Directions for this task:
What you return must be the complete listing, unchanged.

------------------------------------------------

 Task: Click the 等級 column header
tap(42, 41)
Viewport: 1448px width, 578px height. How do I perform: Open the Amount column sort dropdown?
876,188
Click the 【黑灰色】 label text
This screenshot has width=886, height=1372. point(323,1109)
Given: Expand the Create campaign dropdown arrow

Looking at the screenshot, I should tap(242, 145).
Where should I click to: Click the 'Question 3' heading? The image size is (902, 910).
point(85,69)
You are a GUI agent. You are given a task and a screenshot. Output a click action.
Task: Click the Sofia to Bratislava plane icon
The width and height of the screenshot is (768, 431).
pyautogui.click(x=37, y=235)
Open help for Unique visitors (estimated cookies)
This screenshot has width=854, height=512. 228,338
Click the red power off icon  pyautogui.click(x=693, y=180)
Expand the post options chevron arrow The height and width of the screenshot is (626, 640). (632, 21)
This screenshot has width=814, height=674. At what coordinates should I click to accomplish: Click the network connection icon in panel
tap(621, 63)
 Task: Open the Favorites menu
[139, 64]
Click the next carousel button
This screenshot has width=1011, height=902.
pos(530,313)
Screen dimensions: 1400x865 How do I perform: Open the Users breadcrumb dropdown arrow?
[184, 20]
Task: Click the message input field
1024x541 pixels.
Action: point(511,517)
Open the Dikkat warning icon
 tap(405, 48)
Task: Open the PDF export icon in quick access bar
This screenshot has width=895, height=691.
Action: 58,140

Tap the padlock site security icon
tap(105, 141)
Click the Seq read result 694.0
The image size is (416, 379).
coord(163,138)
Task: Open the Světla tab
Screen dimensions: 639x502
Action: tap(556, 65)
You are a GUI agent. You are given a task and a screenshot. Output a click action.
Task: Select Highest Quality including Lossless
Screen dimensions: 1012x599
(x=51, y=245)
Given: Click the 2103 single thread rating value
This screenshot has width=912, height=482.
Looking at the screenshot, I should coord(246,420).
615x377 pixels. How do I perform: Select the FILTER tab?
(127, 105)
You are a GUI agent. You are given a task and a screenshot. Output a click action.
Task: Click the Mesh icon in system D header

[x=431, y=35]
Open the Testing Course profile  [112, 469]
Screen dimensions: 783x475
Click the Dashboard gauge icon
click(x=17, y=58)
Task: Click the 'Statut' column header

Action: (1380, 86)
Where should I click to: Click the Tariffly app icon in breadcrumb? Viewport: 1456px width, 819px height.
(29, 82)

------------------------------------------------

Written response:
 Task: Click the 等級 column header
tap(42, 41)
Viewport: 1448px width, 578px height. How do I perform: Open the Amount column sort dropdown?
876,188
Click the 【黑灰色】 label text
This screenshot has width=886, height=1372. point(323,1109)
Given: Expand the Create campaign dropdown arrow

Looking at the screenshot, I should tap(242, 145).
Where should I click to: Click the 'Question 3' heading? The image size is (902, 910).
point(85,69)
You are a GUI agent. You are given a task and a screenshot. Output a click action.
Task: Click the Sofia to Bratislava plane icon
The width and height of the screenshot is (768, 431).
pyautogui.click(x=37, y=235)
Open help for Unique visitors (estimated cookies)
This screenshot has width=854, height=512. 228,338
Click the red power off icon  pyautogui.click(x=693, y=180)
Expand the post options chevron arrow The height and width of the screenshot is (626, 640). (632, 21)
This screenshot has width=814, height=674. At what coordinates should I click to accomplish: Click the network connection icon in panel
tap(621, 63)
 Task: Open the Favorites menu
[139, 64]
Click the next carousel button
This screenshot has width=1011, height=902.
pos(530,313)
Screen dimensions: 1400x865 How do I perform: Open the Users breadcrumb dropdown arrow?
[184, 20]
Task: Click the message input field
1024x541 pixels.
Action: point(511,517)
Open the Dikkat warning icon
 tap(405, 48)
Task: Open the PDF export icon in quick access bar
This screenshot has width=895, height=691.
Action: 58,140

Tap the padlock site security icon
tap(105, 141)
Click the Seq read result 694.0
The image size is (416, 379).
coord(163,138)
Task: Open the Světla tab
Screen dimensions: 639x502
Action: tap(556, 65)
You are a GUI agent. You are given a task and a screenshot. Output a click action.
Task: Select Highest Quality including Lossless
Screen dimensions: 1012x599
(x=51, y=245)
Given: Click the 2103 single thread rating value
This screenshot has width=912, height=482.
Looking at the screenshot, I should coord(246,420).
615x377 pixels. How do I perform: Select the FILTER tab?
(127, 105)
You are a GUI agent. You are given a task and a screenshot. Output a click action.
Task: Click the Mesh icon in system D header

[x=431, y=35]
Open the Testing Course profile  [112, 469]
Screen dimensions: 783x475
Click the Dashboard gauge icon
click(x=17, y=58)
Task: Click the 'Statut' column header

Action: (1380, 86)
Where should I click to: Click the Tariffly app icon in breadcrumb? Viewport: 1456px width, 819px height.
(29, 82)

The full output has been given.